Review:
In 1980, Zimbabwe was the great hope of Africa, a place where blacks were supposed to realize their postcolonial destinies under the enlightened leadership of Robert Mugabe. But now the country formerly known as Rhodesia is an international basket case with a wrecked economy and a dim future. In this disturbing book by Martin Meredith, a British journalist with extensive experience in southern Africa, Mugabe transforms into a villain. "Year by year, he acquired ever greater power, ruling the country through a vast system of patronage, favoring loyal aides and cronies with government positions and contracts and ignoring the spreading blight of corruption," writes Meredith. "Power for Mugabe was not a means to an end, but the end itself." His reign has been so wretched, in fact, that some of the most sympathetic people in Our Votes, Our Guns are the white farmers who once supported apartheid-style rule but decided not to flee when Mugabe came to power. They were promised multiracial harmony; what they got instead was a racist dictator who thought nothing of using violence against them.

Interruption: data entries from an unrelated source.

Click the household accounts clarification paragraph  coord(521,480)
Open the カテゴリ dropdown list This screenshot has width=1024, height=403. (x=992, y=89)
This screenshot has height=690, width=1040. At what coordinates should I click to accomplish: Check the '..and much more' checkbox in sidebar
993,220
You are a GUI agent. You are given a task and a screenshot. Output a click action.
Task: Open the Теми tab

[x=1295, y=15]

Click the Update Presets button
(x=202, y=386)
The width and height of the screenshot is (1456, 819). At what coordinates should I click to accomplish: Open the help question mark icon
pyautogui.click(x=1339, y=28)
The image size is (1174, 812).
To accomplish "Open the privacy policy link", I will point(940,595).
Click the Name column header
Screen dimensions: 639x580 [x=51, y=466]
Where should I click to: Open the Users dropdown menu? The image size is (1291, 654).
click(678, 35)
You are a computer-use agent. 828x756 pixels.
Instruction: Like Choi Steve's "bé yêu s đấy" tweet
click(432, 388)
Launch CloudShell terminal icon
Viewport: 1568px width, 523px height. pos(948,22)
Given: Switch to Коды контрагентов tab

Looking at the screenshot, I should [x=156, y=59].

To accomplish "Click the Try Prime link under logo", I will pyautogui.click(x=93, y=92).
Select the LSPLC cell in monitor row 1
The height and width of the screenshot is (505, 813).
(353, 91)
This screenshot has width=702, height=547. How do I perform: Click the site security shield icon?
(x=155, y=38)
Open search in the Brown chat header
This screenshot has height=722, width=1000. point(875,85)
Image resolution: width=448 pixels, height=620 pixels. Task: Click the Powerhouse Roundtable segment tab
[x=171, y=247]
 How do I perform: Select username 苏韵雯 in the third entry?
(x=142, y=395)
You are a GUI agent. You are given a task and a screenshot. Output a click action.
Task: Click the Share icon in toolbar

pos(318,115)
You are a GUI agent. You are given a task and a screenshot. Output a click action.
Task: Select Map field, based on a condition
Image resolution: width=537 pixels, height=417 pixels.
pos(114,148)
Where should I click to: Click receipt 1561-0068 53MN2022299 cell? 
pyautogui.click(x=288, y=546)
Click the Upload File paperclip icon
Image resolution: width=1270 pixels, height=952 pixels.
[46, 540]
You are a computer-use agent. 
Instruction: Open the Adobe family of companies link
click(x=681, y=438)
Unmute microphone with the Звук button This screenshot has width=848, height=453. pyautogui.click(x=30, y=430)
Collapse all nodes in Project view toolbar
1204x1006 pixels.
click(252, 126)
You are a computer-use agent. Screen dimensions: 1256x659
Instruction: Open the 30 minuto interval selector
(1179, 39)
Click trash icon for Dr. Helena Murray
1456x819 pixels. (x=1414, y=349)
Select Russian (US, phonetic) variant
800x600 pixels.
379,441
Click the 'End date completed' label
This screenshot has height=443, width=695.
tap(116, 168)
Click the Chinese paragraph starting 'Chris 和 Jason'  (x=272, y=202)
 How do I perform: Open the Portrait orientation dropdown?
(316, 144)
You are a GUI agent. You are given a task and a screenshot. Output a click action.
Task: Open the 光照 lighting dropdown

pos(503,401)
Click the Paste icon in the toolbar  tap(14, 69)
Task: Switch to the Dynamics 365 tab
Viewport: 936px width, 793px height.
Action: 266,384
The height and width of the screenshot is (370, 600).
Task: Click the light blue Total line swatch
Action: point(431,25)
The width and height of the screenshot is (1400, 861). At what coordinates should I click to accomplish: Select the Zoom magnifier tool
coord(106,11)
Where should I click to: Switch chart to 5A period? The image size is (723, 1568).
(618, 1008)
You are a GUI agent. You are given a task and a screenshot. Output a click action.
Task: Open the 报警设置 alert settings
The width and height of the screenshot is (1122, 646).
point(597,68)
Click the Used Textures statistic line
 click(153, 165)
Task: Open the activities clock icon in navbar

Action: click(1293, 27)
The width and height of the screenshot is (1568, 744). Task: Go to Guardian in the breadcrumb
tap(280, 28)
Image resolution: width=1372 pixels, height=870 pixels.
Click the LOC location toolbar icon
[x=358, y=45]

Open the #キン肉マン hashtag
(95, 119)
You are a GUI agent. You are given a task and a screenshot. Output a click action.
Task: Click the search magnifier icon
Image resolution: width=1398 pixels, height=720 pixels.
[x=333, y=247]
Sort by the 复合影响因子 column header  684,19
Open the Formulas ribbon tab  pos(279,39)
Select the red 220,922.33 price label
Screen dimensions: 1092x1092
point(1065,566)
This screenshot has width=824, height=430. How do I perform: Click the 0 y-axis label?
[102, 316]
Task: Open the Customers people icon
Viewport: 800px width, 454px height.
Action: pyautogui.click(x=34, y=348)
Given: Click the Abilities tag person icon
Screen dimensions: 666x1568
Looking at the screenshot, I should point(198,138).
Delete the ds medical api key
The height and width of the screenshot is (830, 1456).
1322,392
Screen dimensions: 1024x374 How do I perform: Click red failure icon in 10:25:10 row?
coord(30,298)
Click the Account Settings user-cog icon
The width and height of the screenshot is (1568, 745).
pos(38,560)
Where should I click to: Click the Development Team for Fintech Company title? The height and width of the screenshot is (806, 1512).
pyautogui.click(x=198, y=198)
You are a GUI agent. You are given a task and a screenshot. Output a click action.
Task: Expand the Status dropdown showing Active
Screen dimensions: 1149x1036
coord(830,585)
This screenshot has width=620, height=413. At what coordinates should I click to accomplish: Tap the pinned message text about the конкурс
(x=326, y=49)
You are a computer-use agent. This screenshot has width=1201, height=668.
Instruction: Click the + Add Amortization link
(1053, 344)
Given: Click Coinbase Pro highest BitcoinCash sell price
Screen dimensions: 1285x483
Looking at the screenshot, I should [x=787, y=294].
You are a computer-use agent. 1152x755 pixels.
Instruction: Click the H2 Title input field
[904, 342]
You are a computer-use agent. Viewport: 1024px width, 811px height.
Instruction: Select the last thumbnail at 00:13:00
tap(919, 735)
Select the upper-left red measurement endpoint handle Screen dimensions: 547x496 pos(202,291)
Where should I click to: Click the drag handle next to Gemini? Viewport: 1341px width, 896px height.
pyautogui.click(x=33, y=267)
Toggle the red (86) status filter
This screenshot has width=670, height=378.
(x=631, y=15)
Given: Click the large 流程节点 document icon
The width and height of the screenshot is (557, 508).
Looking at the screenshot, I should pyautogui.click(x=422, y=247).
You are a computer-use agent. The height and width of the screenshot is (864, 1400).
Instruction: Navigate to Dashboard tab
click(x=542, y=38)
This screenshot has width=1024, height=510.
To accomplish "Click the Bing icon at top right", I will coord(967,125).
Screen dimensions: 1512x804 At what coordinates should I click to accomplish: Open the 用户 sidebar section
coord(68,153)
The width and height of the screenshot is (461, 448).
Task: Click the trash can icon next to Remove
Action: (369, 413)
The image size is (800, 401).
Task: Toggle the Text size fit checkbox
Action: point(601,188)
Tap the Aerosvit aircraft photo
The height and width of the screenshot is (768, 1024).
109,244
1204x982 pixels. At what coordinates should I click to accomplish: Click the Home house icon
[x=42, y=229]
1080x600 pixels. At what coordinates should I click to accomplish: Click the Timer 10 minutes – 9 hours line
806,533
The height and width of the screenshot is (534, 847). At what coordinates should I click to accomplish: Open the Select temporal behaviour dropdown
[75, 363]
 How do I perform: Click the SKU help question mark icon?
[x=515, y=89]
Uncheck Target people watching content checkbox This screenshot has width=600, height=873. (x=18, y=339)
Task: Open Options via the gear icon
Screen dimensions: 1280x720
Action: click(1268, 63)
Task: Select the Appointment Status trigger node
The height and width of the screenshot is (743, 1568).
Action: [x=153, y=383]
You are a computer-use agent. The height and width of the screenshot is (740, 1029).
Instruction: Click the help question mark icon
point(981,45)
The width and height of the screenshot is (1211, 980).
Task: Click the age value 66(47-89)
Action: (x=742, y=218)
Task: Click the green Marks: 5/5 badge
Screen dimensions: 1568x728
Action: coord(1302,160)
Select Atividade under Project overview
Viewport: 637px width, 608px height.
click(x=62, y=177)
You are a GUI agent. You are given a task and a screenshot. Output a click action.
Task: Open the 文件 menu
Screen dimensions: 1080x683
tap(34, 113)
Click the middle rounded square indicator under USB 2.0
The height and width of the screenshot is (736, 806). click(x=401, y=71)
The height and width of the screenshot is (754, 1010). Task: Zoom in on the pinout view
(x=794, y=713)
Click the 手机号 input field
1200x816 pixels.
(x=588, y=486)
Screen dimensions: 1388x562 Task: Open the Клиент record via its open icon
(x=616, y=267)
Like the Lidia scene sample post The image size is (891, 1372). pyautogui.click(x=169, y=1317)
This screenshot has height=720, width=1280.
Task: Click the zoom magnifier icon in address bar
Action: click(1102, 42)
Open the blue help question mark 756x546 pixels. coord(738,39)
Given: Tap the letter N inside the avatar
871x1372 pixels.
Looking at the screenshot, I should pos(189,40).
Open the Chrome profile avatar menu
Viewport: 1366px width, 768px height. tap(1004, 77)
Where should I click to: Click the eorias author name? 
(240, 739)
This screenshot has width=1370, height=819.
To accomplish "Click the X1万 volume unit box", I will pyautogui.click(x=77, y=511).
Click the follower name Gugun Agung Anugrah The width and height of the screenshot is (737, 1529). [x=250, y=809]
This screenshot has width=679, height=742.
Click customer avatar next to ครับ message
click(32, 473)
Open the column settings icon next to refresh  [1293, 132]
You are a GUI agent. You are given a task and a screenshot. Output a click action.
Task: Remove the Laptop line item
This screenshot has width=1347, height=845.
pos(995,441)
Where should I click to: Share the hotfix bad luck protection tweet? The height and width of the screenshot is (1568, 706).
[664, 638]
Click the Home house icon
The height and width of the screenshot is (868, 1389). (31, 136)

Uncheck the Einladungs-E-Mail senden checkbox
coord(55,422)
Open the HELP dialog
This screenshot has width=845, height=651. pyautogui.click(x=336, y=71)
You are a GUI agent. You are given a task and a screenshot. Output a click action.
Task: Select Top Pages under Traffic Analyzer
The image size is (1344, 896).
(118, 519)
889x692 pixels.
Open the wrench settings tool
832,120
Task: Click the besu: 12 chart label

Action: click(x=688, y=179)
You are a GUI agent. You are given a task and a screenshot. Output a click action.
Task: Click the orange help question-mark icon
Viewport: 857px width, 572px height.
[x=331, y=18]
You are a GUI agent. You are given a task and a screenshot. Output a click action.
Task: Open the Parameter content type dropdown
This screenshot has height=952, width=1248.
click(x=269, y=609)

Admirers of Philip Gourevitch--or, indeed, anyone with an interest in African politics--will appreciate Meredith's depressing but important story. --John Miller
About the Author:
Martin Meredith has spent much of his life writing about Africa: first as a foreign correspondent for the London Observer and Sunday Times, then as a research fellow at St. Antony's College, Oxford, and now as an independent author and commentator. He is the author of In the Name of Apartheid: South Africa's New Era, The Past is Another Country, The First Dance of Freedom, Nelson Mandela, Coming to Terms: South Africa's Search for Truth, and Africa's Elephant.